Body language is a non-verbal form of communicating feelings, intentions, or thoughts through physical actions such as facial expressions or eye movements, actions or positions of the body, arms and hands, even the amount of space a person keeps around or between other people.
Simply put, situational awareness is being aware of your surroundings. More specifically, in the context of personal safety tips, it refers to a mindset that allows a person to notice potential threat scenarios in time to react accordingly.

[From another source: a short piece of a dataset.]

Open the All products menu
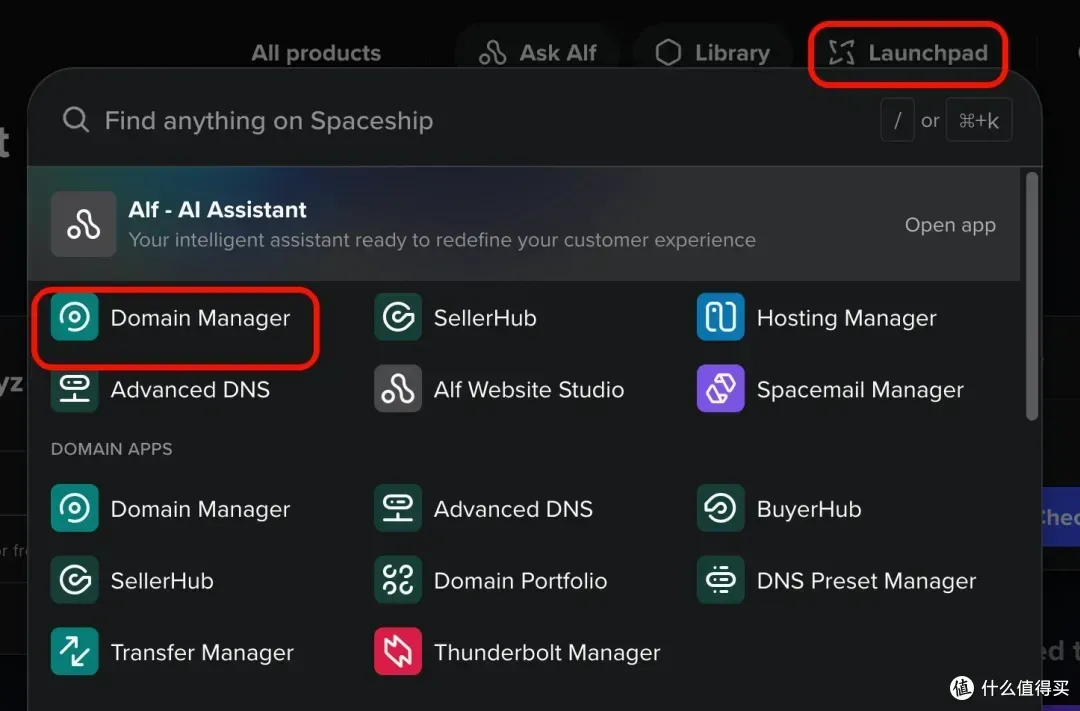The image size is (1080, 711). (x=316, y=53)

Appear to be a Hard Target
With a proper combination of body language and situational awareness, most people can move throughout their daily activities without attracting unwanted attention from the criminal element. An example of this would be to use body language to display a focused and decisive motion in your walking technique. By keeping your head up and eyes scanning the area, you will appear to be in charge of your actions, not just wandering from one spot to another. By simultaneously using appropriate situational awareness safety tips, you’ll see who is near and what they are doing.
When All Else Fails
Most of the time a criminal will pass on someone who looks like they might be trouble. However, there are some situations that appearances alone won’t deter an unwanted event. Should a situation occur, attempt to avoid it and if that’s not possible, do everything you can to control the outcome.
Realize that certain scenarios are more risky than others. For example, when returning to a parked vehicle, always raise your level of awareness a notch or two. Scan the area around your vehicle and look for people or vehicles that are suspicious. Don’t hesitate to leave the area and ask for security to escort you to the vehicle if you feel something is amiss. At the very least, you may want to return in a few minutes to see if the situation has resolved itself.
If you are attacked, fight back and try to run away. Scream and yell, as you attempt to get loose and attract attention. Don’t be embarrassed to make a scene since a little embarrassment is much more preferable than becoming a casualty of street crime.
When it comes to personal security, use body language and situational awareness to look like the person a criminal wants to avoid. If in spite of your efforts you are attacked, do what you can to get free and move immediately towards safety. You are worth the fight it may take to save yourself.